Comments 4: Figure legends (small additions to strengthen reproducibility):
- Figure 2: you provide mass dimensions and pedicle length; please specify how these were measured (3DTEE dataset measurement? intraoperative measurement?) and ensure units are explicit (mm).
- Consider adding one short sentence clarifying the key anatomical point: attachment between the bases of the left and right coronary cusps/aortic wall adjacent to the RCA ostium, to mirror the text and guide non-expert readers.
Response: We thank the reviewer for these helpful suggestions. In the revised Figure 2 legend, we have specified that tumor dimensions and pedicle length were obtained from the three-dimensional transesophageal echocardiography dataset, with units explicitly stated in millimeters. In addition, we added a short sentence highlighting the key anatomical feature, namely the attachment of the pedicle to the aortic wall between the bases of the left and right coronary cusps, adjacent to the coronary ostium, in order to improve clarity and reproducibility, particularly for non-expert readers. Also, in the Figure 4 legend we present a more comprehensive interpretation of the pathophysiological mechanism of the patient's symptoms, lines 74-89.

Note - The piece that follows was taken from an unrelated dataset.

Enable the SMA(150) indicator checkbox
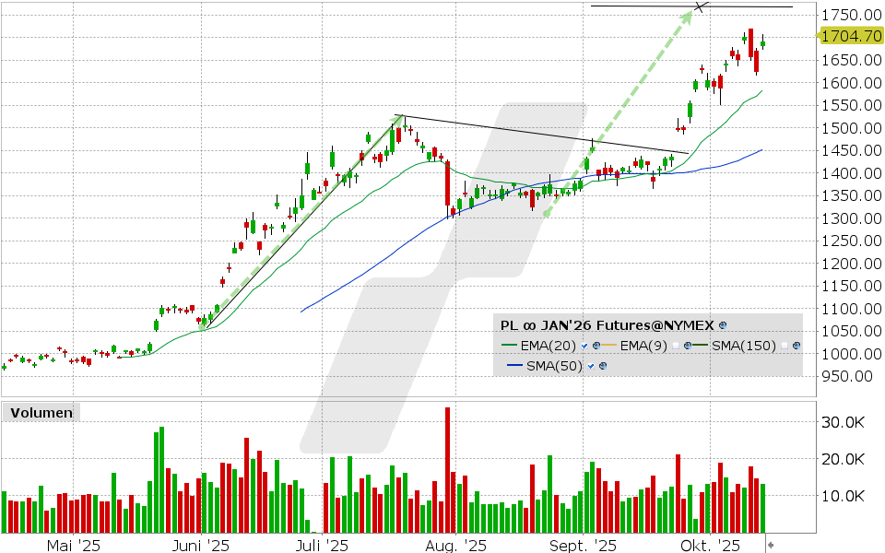Image resolution: width=885 pixels, height=553 pixels. tap(785, 346)
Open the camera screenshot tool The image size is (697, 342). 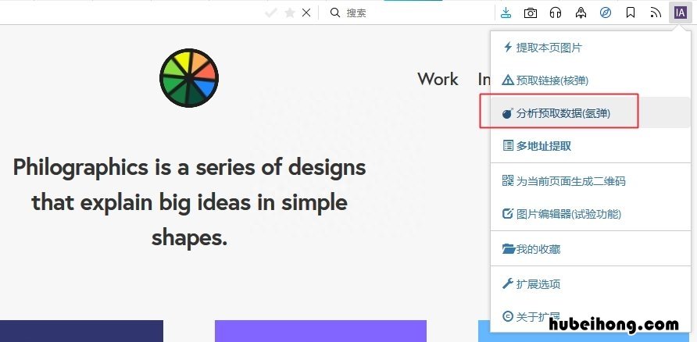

Comment 5: References formatting (minor cleanup) - Please correct small formatting/spacing issues (e.g., “comprehensiveanalysis” spacing) to match journal style.
Response: We thank the reviewer for noting these minor issues. All identified formatting and spacing errors in the reference list have been corrected, and the references have been revised to fully comply with the journal’s formatting style.
Comment 6: In the Discussion (where you emphasize the value of non-invasive cardiovascular imaging/functional assessment), you may consider adding one reference on aortic stiffness assessment by echography-based/vascular methodology in systemic disease, as a broader example of complementary non-invasive cardiovascular evaluation. For instance: Colaci M et al. Aortic pulse wave velocity measurement in systemic sclerosis patients. Reumatismo. 2012;64(6):360–367.
Response: We thank the reviewer for this suggestion. Due to requests from other reviewers, we have significantly reduced and modified the content of the discussion. Therefore, unfortunately, we do not find it possible to include the suggested reference.
Round 2
Reviewer 3 Report
Comments and Suggestions for AuthorsWhile several improvements have been made, the authors claim to have reduced the plagiarism level; however, it has actually increased to 35%. Please ensure the plagiarism rate is reduced before the manuscript can proceed to publication.